Passage shown.
Content starts
April 25th School re-opened on St. George’s Day. The flag was flown, and we sang the hymn, “The Son of God goes forth to War,” and the collect for S. Michael and All Angels was read.

Miss Douglas then read the results of the Associated Board of the R.A.M. and R.C.M., Local Centre, April, 1915.

We were very glad to hear that Canon Sowter was to be a Governor of the School, and clapped heartily.

New Prefect. Fawcett House, M Stevens-Guille.

Miss Douglas read the written rules, and reminded us that there are besides many unwritten rules, which are very important. Their observance comes naturally to those who have the right spirit.

Miss Douglas then spoke a little about the life of St. George and what he stands for. He is the champion of Right fighting for the Cross and prevailing against the Dragon, the type of all that is base, cruel, and deceitful. St. George was taken to be the Patron Saint of England by Edward III., and therefore all English men and women are bound to fight with determination under his banner against all manner of evil.

In the Wiltshire Arts and Crafts Exhibition of April, 1915, B. Niven gained a 1st class certificate for drawing from the round, and R. Ainslie a 1st class certificate for pencil drawing from life. A sheet of brushwork by various girls was also granted a 1st class certificate. A Foljambe’s work was commended.
Content ends
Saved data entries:
Content starts
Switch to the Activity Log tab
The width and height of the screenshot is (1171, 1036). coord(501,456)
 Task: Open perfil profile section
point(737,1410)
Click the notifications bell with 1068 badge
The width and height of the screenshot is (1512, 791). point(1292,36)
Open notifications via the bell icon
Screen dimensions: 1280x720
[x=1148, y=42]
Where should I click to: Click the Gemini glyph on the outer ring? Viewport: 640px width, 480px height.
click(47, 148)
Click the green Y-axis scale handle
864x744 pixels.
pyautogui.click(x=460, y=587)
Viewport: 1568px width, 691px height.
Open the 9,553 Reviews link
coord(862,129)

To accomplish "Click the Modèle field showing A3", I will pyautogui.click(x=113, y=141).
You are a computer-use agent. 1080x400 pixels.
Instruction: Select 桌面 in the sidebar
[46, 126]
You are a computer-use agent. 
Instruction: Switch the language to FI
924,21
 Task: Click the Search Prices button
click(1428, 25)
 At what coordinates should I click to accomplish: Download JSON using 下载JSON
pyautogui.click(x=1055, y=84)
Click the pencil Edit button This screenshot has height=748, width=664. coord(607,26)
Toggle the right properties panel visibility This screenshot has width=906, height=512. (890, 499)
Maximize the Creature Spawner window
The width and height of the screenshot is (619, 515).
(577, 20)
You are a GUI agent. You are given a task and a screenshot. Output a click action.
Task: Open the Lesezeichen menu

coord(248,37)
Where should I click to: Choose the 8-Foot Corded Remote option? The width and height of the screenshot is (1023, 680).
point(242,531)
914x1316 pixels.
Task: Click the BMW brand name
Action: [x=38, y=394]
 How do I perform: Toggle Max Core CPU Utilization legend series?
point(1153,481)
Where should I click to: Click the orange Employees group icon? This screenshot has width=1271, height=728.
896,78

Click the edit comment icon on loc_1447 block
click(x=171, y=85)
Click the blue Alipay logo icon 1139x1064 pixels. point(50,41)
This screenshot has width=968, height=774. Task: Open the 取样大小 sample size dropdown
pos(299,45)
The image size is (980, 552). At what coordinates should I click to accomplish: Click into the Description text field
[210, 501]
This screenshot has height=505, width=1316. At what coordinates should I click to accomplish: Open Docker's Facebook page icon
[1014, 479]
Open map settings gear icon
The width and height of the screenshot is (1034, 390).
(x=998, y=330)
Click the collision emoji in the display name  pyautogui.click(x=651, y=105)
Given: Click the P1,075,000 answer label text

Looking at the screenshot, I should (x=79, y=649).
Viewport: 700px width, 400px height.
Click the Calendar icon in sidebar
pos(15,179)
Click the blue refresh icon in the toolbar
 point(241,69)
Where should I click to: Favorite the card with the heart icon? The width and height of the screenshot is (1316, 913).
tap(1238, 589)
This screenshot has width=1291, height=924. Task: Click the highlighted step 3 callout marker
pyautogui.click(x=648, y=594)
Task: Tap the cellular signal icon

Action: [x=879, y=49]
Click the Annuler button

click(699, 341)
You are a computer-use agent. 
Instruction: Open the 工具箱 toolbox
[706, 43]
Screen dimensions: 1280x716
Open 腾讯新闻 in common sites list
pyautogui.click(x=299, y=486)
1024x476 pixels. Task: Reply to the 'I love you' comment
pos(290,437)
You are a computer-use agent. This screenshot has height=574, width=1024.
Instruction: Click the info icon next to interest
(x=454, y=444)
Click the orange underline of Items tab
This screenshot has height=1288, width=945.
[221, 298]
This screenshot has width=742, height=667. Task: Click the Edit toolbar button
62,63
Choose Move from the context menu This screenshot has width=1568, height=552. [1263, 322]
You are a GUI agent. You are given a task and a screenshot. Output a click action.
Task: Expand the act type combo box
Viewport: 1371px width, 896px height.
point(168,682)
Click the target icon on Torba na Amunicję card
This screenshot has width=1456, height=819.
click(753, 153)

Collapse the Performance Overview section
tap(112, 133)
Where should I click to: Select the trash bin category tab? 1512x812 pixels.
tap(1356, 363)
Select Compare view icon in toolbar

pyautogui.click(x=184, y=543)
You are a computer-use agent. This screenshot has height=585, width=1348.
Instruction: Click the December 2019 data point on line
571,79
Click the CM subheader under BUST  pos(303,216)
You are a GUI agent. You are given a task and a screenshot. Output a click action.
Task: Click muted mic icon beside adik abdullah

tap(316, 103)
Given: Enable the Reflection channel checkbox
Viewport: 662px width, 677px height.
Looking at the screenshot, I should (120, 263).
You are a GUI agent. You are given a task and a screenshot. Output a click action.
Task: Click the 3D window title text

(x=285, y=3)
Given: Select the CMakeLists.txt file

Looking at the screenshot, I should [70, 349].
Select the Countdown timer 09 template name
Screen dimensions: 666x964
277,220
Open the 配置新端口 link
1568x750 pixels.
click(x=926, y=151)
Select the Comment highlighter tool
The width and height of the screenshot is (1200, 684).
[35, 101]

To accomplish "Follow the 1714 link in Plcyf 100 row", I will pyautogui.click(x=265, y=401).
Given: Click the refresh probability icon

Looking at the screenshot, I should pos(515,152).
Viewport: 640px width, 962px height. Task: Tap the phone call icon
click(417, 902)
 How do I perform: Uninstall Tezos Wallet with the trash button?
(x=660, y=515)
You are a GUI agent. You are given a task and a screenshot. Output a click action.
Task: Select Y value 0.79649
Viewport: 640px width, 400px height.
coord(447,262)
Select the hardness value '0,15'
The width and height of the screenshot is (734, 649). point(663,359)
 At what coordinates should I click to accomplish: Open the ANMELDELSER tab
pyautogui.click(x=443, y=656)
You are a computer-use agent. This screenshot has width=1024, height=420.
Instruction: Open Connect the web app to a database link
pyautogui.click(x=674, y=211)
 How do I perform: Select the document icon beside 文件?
Content ends
Tasks.
A – In the school passage, who received a 1st class certificate for pencil drawing from life?
B – Summarize the school passage in two sentences.
C – Carry the school passage further from its final sentence.
The entries bear no relation to the school passage.

Answer list.
A – R. Ainslie received it.

B – School re-opened on St. George's Day with the flag flown, a hymn sung, and a collect read, after which Miss Douglas announced music examination results, Canon Sowter's appointment as a Governor, and a new prefect for Fawcett House. She also read the school rules and spoke on St. George as England's patron saint and champion of Right, and the passage records certificates won by several girls at the Wiltshire Arts and Crafts Exhibition of April, 1915.

C –
April 26th Our new Governor, Canon Sowter, brought the Archbishop of Armagh to speak to us. The Archbishop expressed his doubts at being able to talk to girls until he was told to speak as he would to boys. He then told us to remember that the honour of a school depends on its individual members, and he also spoke of the important place of friendship in life, and quoted a boy’s definition of a friend, “One who knows you well and likes you still.”

April 27th Miss Douglas and the Staff went to meet the Archbishop at the Training College, by the invitation of Canon and Mrs. Sowter and Miss Forth, the Principal.

April 28th In the evening the Rev. Denis Victor, of the Universities’ Mission to Central Africa, and the Principal of St. Michael’s College, Likoma, for training native students who become teachers, came and spoke to us about his work.

April 30th Miss Yuille Smith, who stayed some time at Fawcett House with her son Bobbie, gave us a delightful piano recital in the Hall.

May 1st Saturday. After supper we made bags for the soldiers in hospital to keep their possessions in.

May 6th Miss Douglas told us of Lord Methuen’s appeal for books, games, &c., for the new base hospital at Malta.

May 7th Mr. Belloc gave us a second lecture. The subject was, “The War and the Political Situation in Europe.” (See special notice).

May 8th We heard that Ruth Wordsworth and her brother, who were passengers on the Lusitania, which was torpedoed on Friday, May 7th, were saved. In the evening we had a second War Work Party.

May 13th Ascension Day Service St. Martin’s at 8 a.m., and short service in School in the morning and evening. It was too wet to have a picnic, but it was a very happy festival all the same. We stayed in our Houses and did what we liked till 5 o’clock, when there was dancing in the Hall till 6.30.

May 20th Annual Service at St. Saviour’s. We sent a special offertory of £3, but, owing to the war, no representatives.

May 24th Empire Day. We had a short service at 12.20, and Miss Helen Bagnall gave a short address. (See special notice).

May 28th Miss Douglas read a letter of thanks from Lady Smith-Dorrien for the 150 holland bags sent, and said that 100,000 more were needed.

June 9th Service of Song at 8 o’clock, to which the Members of the League of Honour came.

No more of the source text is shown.